NDPonics (Virginia, US)
On the flanks of western Virginia’s mountains in April, you can find the promise of green and warmth, families of hillside trees, and spring water dripping under carpets of last year’s leaves, headed toward the South River. That’s what I found when Lucas Tyree guided me through a forest on original Monacan land. Lucas spent much of his childhood in this forest. He knows the older trees personally. He feels the plants and rocks as living beings, and the forest spirits that were around us. Lucas has mapped every grave site in his people’s forest, marked by rock piles that I noticed only when Lucas pointed.
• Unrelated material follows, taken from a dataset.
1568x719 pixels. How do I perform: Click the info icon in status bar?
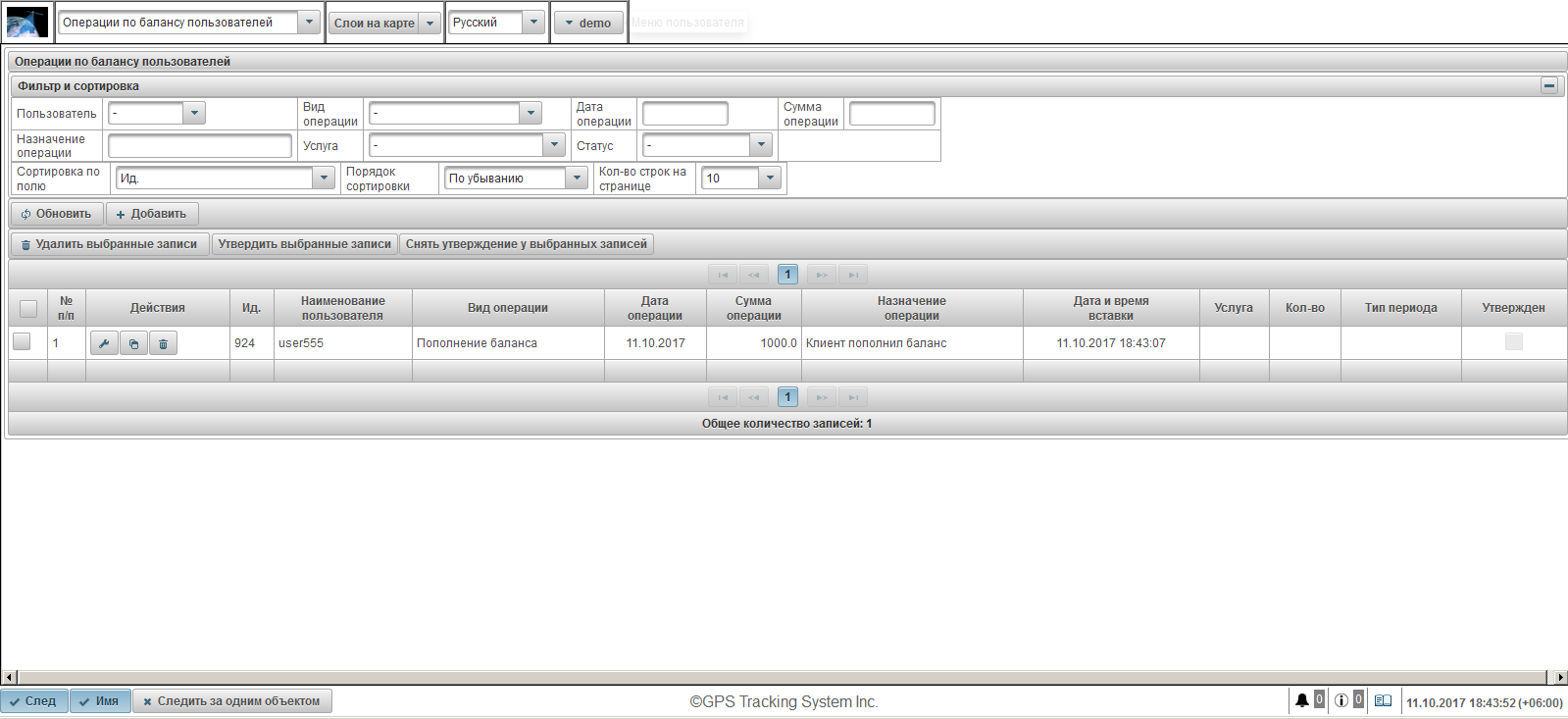[1340, 700]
He also pointed out early mushrooms, invisible to me, blending with the ground until Lucas picked a few. As founder and Executive Director of NDPonics, Lucas leads the Eena-Ahtay (mother-father) AnthroForest project.
NDPonics is dedicated to preserving and restoring a western Virginia forest landscape where Monacan people have lived for centuries, before and after the land was taken from them. The goal of the Eena-Ahtay AnthroForest project is to transform 77 acres of once illegally logged land in the Blue Ridge Mountains into an indigenous food forest. The work is re-creating the traditional Monacan terraced growing system of native plants, trees, and forest crops. The land harbors many streams and ample evidence of ancient temples, burial mounds, and cultivated terraces, a mosaic of wilderness once traditionally managed. The idea is that Monacan people will be able to express their culture and spirituality in their original habitat.
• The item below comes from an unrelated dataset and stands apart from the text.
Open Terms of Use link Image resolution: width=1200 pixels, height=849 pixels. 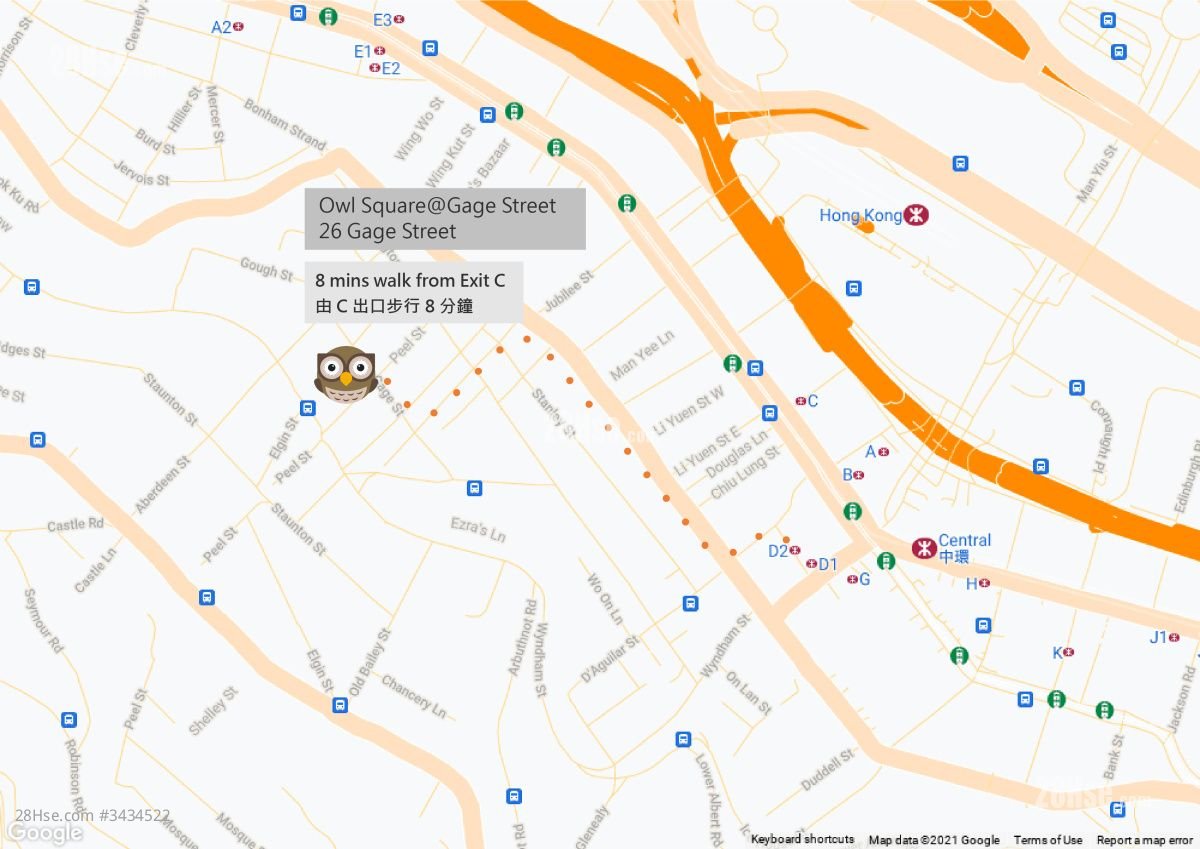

As a boy, Lucas Tyree learned traditional Monacan lifeways in the Blue Ridge Mountains from his father and grandfather, who told him that these mountains are the only place he could be himself. They said, walk barefoot and feel the roots of the trees and coolness of the earth in contrast to the blazing sun. We are the forest’s caretakers, healthy when we eat the foods that grow here. Monacan people protected the forest for nine generations without having to fell its trees, while farming the mountain slopes using a system of terraces. The anthro-forest will have an overstory of nut trees, a midstory of fruit trees, and understory of berry bushes, edible herbs, vegetables, medicinal plants, mushrooms, and tubers. The forest spirits are there to help. The land where Lucas’ grandfather made his home is now a peaceful meadow surrounded by chestnut, hickory, and white oak trees, and mulberry, huckleberry, raspberry, ginseng, bloodroot, bluestem, pawpaw, and persimmon, a living blueprint of Monacan life for centuries.
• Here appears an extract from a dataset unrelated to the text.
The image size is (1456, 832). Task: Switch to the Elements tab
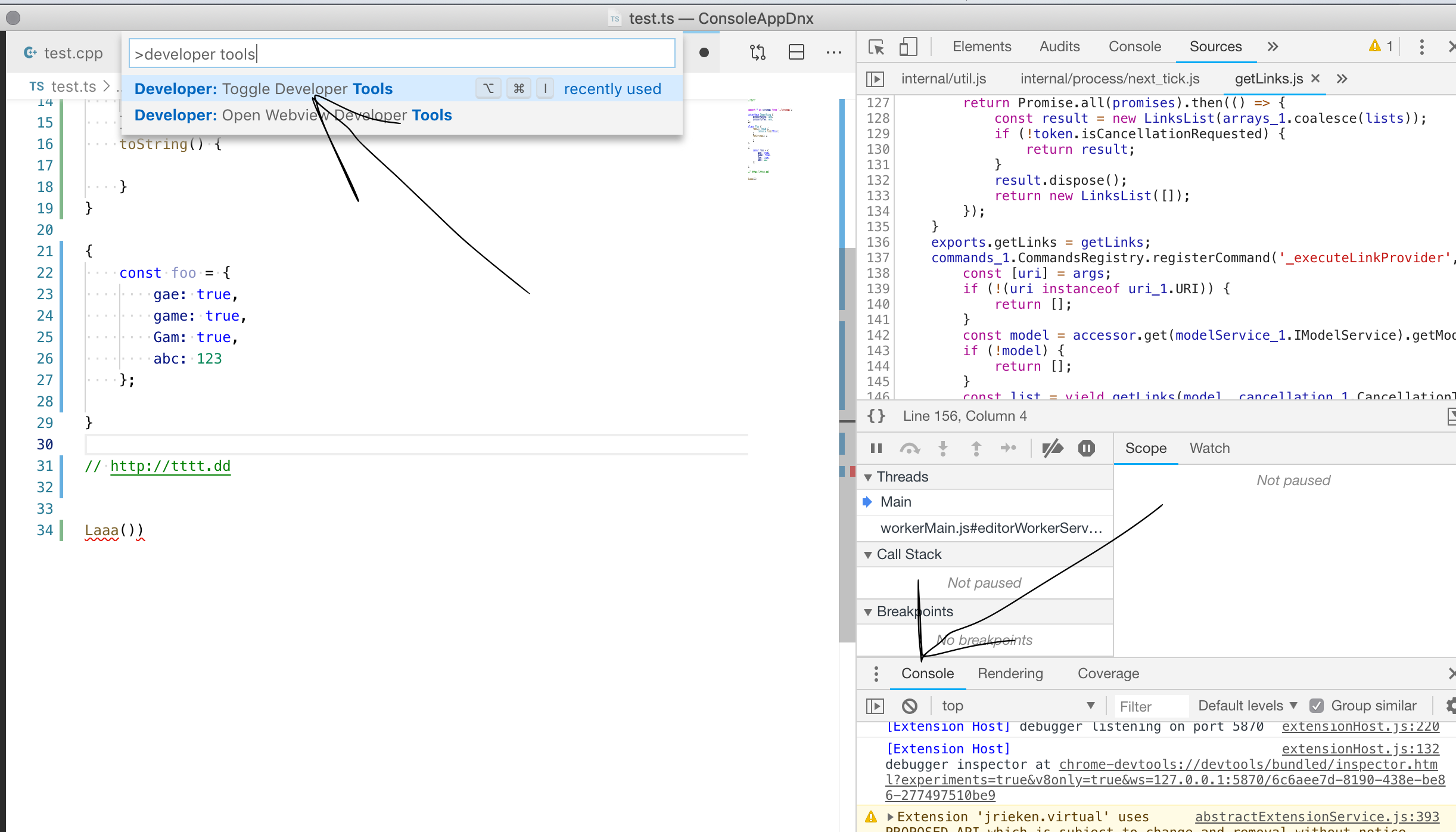tap(981, 46)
Within the Eena-Ahtay Project, NDPonics is creating a safe space for Indigenous and other marginalized communities in Virginia and North Carolina, where they can gather together and exchange agroecological knowledge, culture and language, and traditional cuisine. The work has a Traditional Ecological Knowledge and Indigenous Conservation component for remediating old-growth and formerly logged forest lands, nurturing wild grass and pollinator flat meadows, and developing food producing riparian areas around an eastern brook trout stream. The mountain-to-valley food production system approach of NDPonics is creating a tradition-grounded model for other tribes to consider for their lands. NDPonics is also working to purchase and restore additional land, to expand the scope of its Eena-Ahtay Project from the mountainside forest lands down to riparian lands. Through these efforts, NDPonics seeks to preserve indigenous foodways and promote self-determination, self-respect, and community health.